◆ **Article**
>>>>
Grameen Bank was ranked 12th on Fortune’s inaugural “Change the World List” in recognition of its contribution to creating economic opportunities for those in poverty and bringing unbanked people under financial services.
This adds to the list of feats achieved by Grameen Bank Founder Muhammad Yunus who set up the microfinance institution in 1983 out of belief that small, collateral-free loans could enable Bangladesh’s unbanked poor to start businesses and lift themselves out of poverty.
Grameen Bank proved the Nobel laureate right, demonstrating that microcredit could be self-sustaining and even profitable, said the US-based magazine on its website as it released the list on Friday.
Since the inception more than three decades ago, the microcredit organisation has lent $17.4 billion to 8.7 million borrowers, most of them impoverished women. Its model has been copied around the world, including in the US.
According to the World Bank, globally, microfinance accounts for at least $60 billion in loans annually and has reached 135 million people.
<<<<
◆ **Challenges**
• a. Repeat the Grameen Bank article word for word from "This adds to" to "including in the US.".
• b. Continue the article on Grameen Bank's Fortune ranking, starting after its final sentence.

◆ **Raw data**
>>>>
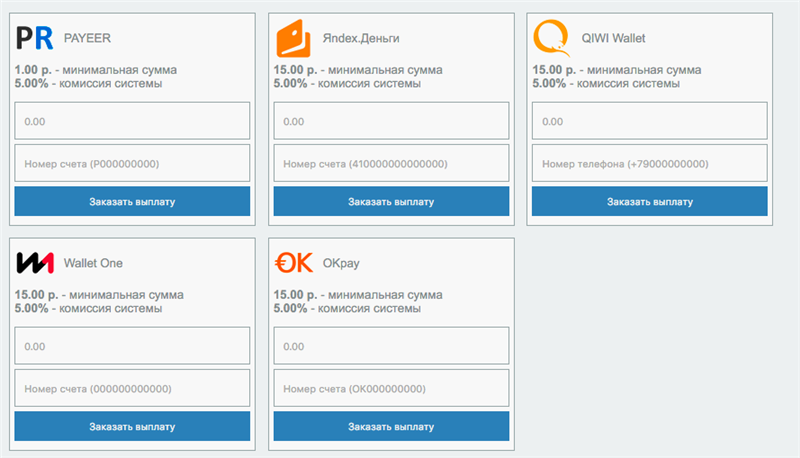Order payout via OKpay button
800x458 pixels.
[x=391, y=426]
<<<<
◆ **Answers**
• a.
This adds to the list of feats achieved by Grameen Bank Founder Muhammad Yunus who set up the microfinance institution in 1983 out of belief that small, collateral-free loans could enable Bangladesh’s unbanked poor to start businesses and lift themselves out of poverty.
Grameen Bank proved the Nobel laureate right, demonstrating that microcredit could be self-sustaining and even profitable, said the US-based magazine on its website as it released the list on Friday.
Since the inception more than three decades ago, the microcredit organisation has lent $17.4 billion to 8.7 million borrowers, most of them impoverished women. Its model has been copied around the world, including in the US.

• b.
Change the World list is a ranking of 51 companies “that have made significant progress in addressing major social problems as a part of their core business strategy,” the magazine says.
It ranked companies not by the dollars they make, but the good deeds they are doing.
Danone, one of the social business partners of Grameen, was ranked 14th for offering products that address poor nutrition.
Grameen and Danone Group have formed a joint venture in 2005 to produce yogurt fortified with micro-nutrients to decrease malnutrition of the children of Bangladesh.
UK-based telecom Vodafone and Kenya-based Safaricom topped the list jointly while Google, Toyota, Walmart, Enel, GSK, Jain Irrigation Systems, Cisco, Novartis and Facebook completed the top ten in the descending order.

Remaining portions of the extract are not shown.